:: EXTRACT

STEVEN ROBINOW: Optics. Your eyes aren't good. And you're going into optics. Interesting.

CARL WIEMAN: Right, yeah.

STEVEN ROBINOW: So now I'd like to turn to the issue of science, science education, and science education research. In addition to your Nobel Prize and 13 other prestigious awards for physics research, you have also received 10 prestigious awards in the realm of education, including the Carnegie United States University Professor of the Year from the Carnegie Foundation for the Advancement of Teaching.

Also, in terms of publications, this is what fascinates me. In terms of publications, from 1975 to 2003, you published 148 papers. One hundred percent were about physics research. Since 2004, you've published another 139. I mean, one, you're very prolific. It's amazing. But since 2004, 90% of those articles focus on science education. And all recent papers focus on science education.

CARL WIEMAN: Correct.

STEVEN ROBINOW: First, let me say, as I said before, the numbers are mind blowing. And your group is amazing. And you're very prolific. It's just fantastic.

However, the shift from physics research to education research is what really interests me. In the early 2000s, your publications switched from one to the other. I'm fascinated by that. And I'd love to know, what happened to cause that shift? What motivated you to essentially leave a most amazing and successful career in physics research to pick up the underappreciated and probably undervalued mantel of science education?

CARL WIEMAN: So that's a—a lot of things go into that. So, first, just to kind of clarify the history.

STEVEN ROBINOW: Thank you.

CARL WIEMAN: The reality of how I got into education was through my physics research. And the kind of research I did, I worked very closely with small groups of graduate students and paid a lot of attention to how those students were developing as physicists. And how to select potential graduate students who would be successful.

I came to see, after a dozen or so PhD students, I came to see a pattern that really puzzled me. And that was how these students could go through many years of great success in physics courses. They didn't get to work in my lab if they hadn't. But, in spite of getting all of these A's in physics courses when they started out, most of them really couldn't do physics much at all.

But it clearly wasn't anything fundamentally defective about them. Because after a couple of years working in my research group, they turned into physicists. And so I started thinking there's some fundamental puzzle about the brain and how it learns to do physics. This isn't just an idiosyncratic thing of individual students.

And so I kind of jumped into that, of what do we know about how people learn, how they learn physics? That was a long time ago, almost 40 years ago. When I was spending a few years just interested in that question, I learned a lot about what research there was. That was the early days, but there was a certainly not a trivial amount at that time of people doing these kind of experimental studies of learning physics and teaching by different ways.

::::

* TASK SET *
A – Retype the interview with Carl Wieman from "STEVEN ROBINOW: Thank" to "much at all.".
B – In the interview with Carl Wieman, how many papers did he publish from 1975 to 2003?
C – Carry on the interview with Carl Wieman from the point where it stops.

:: GIVEN INFORMATION

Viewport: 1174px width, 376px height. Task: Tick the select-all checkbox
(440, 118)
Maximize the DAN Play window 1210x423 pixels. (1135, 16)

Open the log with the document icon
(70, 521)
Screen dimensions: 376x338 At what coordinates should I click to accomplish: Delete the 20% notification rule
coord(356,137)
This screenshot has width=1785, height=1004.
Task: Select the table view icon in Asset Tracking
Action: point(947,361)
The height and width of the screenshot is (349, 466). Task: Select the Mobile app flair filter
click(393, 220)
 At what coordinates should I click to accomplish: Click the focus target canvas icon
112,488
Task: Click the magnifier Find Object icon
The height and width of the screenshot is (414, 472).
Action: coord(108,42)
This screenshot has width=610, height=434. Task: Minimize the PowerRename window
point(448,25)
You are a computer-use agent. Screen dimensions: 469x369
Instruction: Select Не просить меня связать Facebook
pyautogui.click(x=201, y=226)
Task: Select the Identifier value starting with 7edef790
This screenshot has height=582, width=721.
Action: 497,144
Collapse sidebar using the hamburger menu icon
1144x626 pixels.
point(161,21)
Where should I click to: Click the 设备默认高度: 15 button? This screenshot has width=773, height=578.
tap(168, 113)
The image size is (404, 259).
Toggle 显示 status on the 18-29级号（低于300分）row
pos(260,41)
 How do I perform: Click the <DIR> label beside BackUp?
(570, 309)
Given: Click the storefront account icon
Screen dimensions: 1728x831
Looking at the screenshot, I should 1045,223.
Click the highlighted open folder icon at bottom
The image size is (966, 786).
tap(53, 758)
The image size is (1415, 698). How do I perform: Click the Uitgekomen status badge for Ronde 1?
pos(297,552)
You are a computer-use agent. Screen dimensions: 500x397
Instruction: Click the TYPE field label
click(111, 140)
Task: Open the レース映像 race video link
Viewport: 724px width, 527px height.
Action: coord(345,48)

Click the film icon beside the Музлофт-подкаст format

::::

* ANSWERS TO THE PROBLEMS *
A –
STEVEN ROBINOW: Thank you.

CARL WIEMAN: The reality of how I got into education was through my physics research. And the kind of research I did, I worked very closely with small groups of graduate students and paid a lot of attention to how those students were developing as physicists. And how to select potential graduate students who would be successful.

I came to see, after a dozen or so PhD students, I came to see a pattern that really puzzled me. And that was how these students could go through many years of great success in physics courses. They didn't get to work in my lab if they hadn't. But, in spite of getting all of these A's in physics courses when they started out, most of them really couldn't do physics much at all.

B – 148

C –
I came out of that kind of funk after a couple of years of saying, OK, I understand why these students can do well in courses and not do physics and why they're becoming physicists. I also learned, oh, there's a lot better ways to teach than what I'd been doing, what others have been doing. I'm really an experimental scientist at heart from the very beginnings of my own trying to teach.

I was kind of, OK, what works best? What's the data that you can see? And for a long time, I couldn't see any data. There wasn't anything that really shook me after this period of kind of looking in research and say, oh. Now we could do a lot better. I could do a lot better in teaching. And so that's part of an appeal of just, gosh, this is part of my job.

Now I see how to be a lot more effective at it. We should want to do that. But beyond that, it was just the idea that I also saw the whole concept of approaching teaching as a scientific activity where you could do experiments. You could collect data. From that, you could get generalizable principles.

And so, in fact, for probably almost 20 years I had two independent research programs. I had my larger program was about blasting atoms with lasers. But then I also had graduate students and postdocs, actually studying the teaching and learning of physics. And I wasn't publishing as many papers. But, actually, there's a substantial number of years in which there's publications of both kinds.

When people introduce me, they very often say, oh, he got the Nobel Prize and then he switched to doing education. And I always try and correct them, saying, no, I was doing education, you know, 15 years before that. It's just people didn't pay any attention to it until I got the Nobel Prize. So, anyway, that's how I got into it.

And then as time went by, first, the Nobel Prize kind of opened doors and got people to listen to me that wouldn't have otherwise. And why was that important? Well, I'm convinced, and I've been even more convinced since then, that we just know a whole lot more from research about how to teach people than what's actually being done in our schools and courses.

And so it's just terrible that we're kind of wasting all this human capital, if you like, by teaching that's ineffective. And I always use the analogy that we're doing the teaching equivalent of bloodletting when we've got research kind of giving us the teaching equivalent of antibiotics. And people just have to understand that.

And so, on the one hand, having the—just say that the stature, or getting the attention, even though it's not necessarily warranted, but the attention to this kind of gives a responsibility to focus on this and make a difference. But beyond that, it's kind of a real fundamental issue for me as you sort of look at the state of the world and where we're going.

And I think that education, particularly science education, is kind of going to make or break the future of the human race. That we're faced with energy choices and climate change and environmental questions where these are obviously global, incredibly important. They're fundamentally technical at their heart.

You just can't expect people to make wise public-policy decisions about global change if they don't understand the basic ideas of heating and why carbon dioxide makes things get hotter.

I'm looking at that and saying, OK, we have to have people capable—and, not just a few people, a lot of people—capable of not becoming experts but understanding the basic scientific process, the idea of models. And why we believe in the models, and why we can predict things. And how we can use that to make better decisions.

If I want to get high-level philosophical, I'd argue that what science is it's a different way and a better way for human beings to make decisions. And that's what the world needs in the future. And so that's why I ultimately think it's so important.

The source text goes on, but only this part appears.